Pedro se siente orgulloso de haber triunfado, es un jinetero de éxito. Su color, su gracia, su dominio de la salsa lo pusieron en ventaja sobre los machos alemanes. Pero... ¿hay machos alemanes? 

- Ese es el secreto del éxito en este mundo: reconocer tus ventajas y usarlas mientras puedas. Total. ¿Pa´ que sirven los títulos si tienes que partirte el lomo por una paga miserable? todo es la misma mierda: Aquí, en Cuba o en Katanga. Yo vine a mejorar mi vida, buscando el dinero que no pude hacer allá. Pa´ que mi vieja no termine su vida miserable, comprarle una casa en La Habana y de vez en cuando traerla a que cargue las pilas en Europa… En esta vida vale todo. 

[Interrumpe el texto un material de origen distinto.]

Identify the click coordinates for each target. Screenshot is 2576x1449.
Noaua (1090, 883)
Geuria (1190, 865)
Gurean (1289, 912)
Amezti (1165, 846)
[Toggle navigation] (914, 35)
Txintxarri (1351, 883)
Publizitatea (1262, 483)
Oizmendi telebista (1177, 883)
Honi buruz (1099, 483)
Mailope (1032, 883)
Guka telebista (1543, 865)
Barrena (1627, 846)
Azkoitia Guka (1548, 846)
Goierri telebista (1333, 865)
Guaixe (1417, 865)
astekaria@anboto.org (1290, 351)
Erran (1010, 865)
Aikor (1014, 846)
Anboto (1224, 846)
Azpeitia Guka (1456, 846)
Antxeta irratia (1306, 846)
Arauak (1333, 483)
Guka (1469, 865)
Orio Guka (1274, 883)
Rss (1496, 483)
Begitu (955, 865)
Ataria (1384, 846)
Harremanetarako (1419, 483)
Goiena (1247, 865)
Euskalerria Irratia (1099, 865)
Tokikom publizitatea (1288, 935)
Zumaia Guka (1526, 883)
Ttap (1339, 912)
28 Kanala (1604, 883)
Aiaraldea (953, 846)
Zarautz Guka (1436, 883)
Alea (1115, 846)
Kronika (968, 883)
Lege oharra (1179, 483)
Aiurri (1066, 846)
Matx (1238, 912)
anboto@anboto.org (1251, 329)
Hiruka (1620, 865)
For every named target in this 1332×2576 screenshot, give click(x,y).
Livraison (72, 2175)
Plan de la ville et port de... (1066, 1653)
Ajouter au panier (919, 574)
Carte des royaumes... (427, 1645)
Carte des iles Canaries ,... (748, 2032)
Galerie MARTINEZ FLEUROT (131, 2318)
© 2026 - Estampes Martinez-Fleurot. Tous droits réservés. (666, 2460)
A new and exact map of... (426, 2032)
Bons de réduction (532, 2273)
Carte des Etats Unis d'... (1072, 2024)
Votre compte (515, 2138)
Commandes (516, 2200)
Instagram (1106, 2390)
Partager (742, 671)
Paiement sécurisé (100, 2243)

Mientras pagábamos la cuenta a la sonriente camarera me espetó: 

- Todos tenemos un precio en la vida. Mira –dijo al señalar la camarera–. Esta linda chica vende su mes por menos de 1000 euros y lo que gane de propinas. Pero aquí, donde todos son rubios, yo soy un producto raro, único, un lujo, un producto caro. ¿Me quieres? ¡Paga! Como mismo se paga una cerveza o una camisa. Yo le doy a mi señora las noches que ella ni en sueños hubiera tenido en esta tierra, a pesar de su dinero. A cambio, tengo acceso a buena vida y para cuando ya mis carnes no sean hermosas o tenga el elástico vencido, estoy invirtiendo “nuestro dinero” en negocio inmobiliario. “Business are business” Yoyo. 

Y su risa se resuena como un trueno en el medio de la plaza.